Punggol is divided into 11 districts: Canal, Coney Island, Crescent, Matilda, Northshore, Punggol Central, Punggol Field East, Punggol Field West, Punggol Downtown, Punggol Point and Waterway West.

Etymology
Punggol Point or Tanjong Punggol appears as Tanjong Rangon on Franklin and Jackson's 1828 map of Singapore. Punggol, also spelled Ponggol, means "hurling sticks at the branches of fruit trees to bring them down to the ground" in Malay. It could also refer to a place where fruits and forest produce are offered wholesale and carried away. These possible names suggest that Punggol was a fruit-growing district. The place is said to take its name from the river Sungei Ponggol.

Ponggol also means "a stump of a tree", especially "a high stump". There are suggestions that the district's name is based on Tamil (Pongal, "the feast of the boiling rice", celebrated when the sun enters the sign of Capricorn). However, the word Ponggol or Punggol is definitely Malay.

History

Early history

Located in the vicinity of the Punggol Jetty, Punggol was believed to have existed 200 years ago before Sir Stamford Raffles founded Singapore.

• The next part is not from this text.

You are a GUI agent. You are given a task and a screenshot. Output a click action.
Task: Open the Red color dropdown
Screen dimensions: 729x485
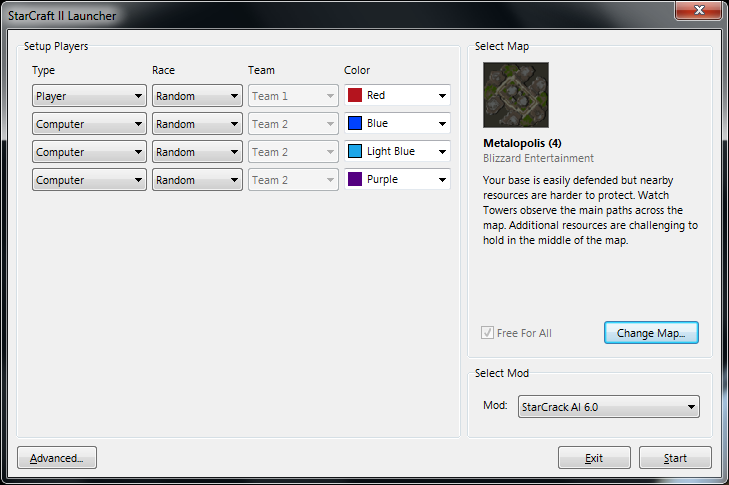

The Punggol area used to be a well-established rural district dotted with farmhouses and farm structures, which were serviced by roads and dirt tracks. It was one of the oldest settlements in Singapore. The original settlers were predominantly Malays. The early Chinese immigrants, who settled in Punggol from the mid 19th century onwards, were engaged in plantation work, mainly rubber. As the population of the Chinese increased, many Chinese villagers were then engaged in poultry, pig or fish farming, as well as farm produce. The last pig farm closed down in 1990. Hydroponic non-pollutive vegetable farms and orchid farms used to flourish along the Cheng Lim Farmways and Buangkok Farmways, along with old kampongs and low-rise residential areas. Most of these farms have given way to the high-rise HDB flats of Sengkang New Town and Punggol New Town.

Historically, Punggol was populated mostly by Teochews and Catholics. However, the original settlers were predominantly Malays. The end of Upper Serangoon Road is known to Teochews as kangkar or "river bank" or "river mouth". Ferries were used on the Serangoon River as transport. An old market was also located here. The Catholic missionaries arrived here 140 years ago and set up churches and schools. A Malay kampong, which has since been cleared, could also be found at Tanjong Punggol. At the end of Punggol Port Road, Indonesian and Malaysian fishermen auctioned their catch at the wholesale fish market.

World War II
During the Second World War in 1942, about 69 Chinese civilians were massacred by the Japanese military forces at Punggol Point, the northern tip of the area, in what was to be known as the Punggol Beach Massacre as part of the Sook Ching massacre during the Japanese Occupation of Singapore. Today, that location has been marked as a national heritage site, and a war memorial now exists in the area.

Post-war Punggol
In the 1960s, basic amenities like piped water, electricity, paved roads, and drainage systems were introduced through government and self-help programmes. It was also at this time that television became popular and antennas could be seen installed on many kampong rooftops.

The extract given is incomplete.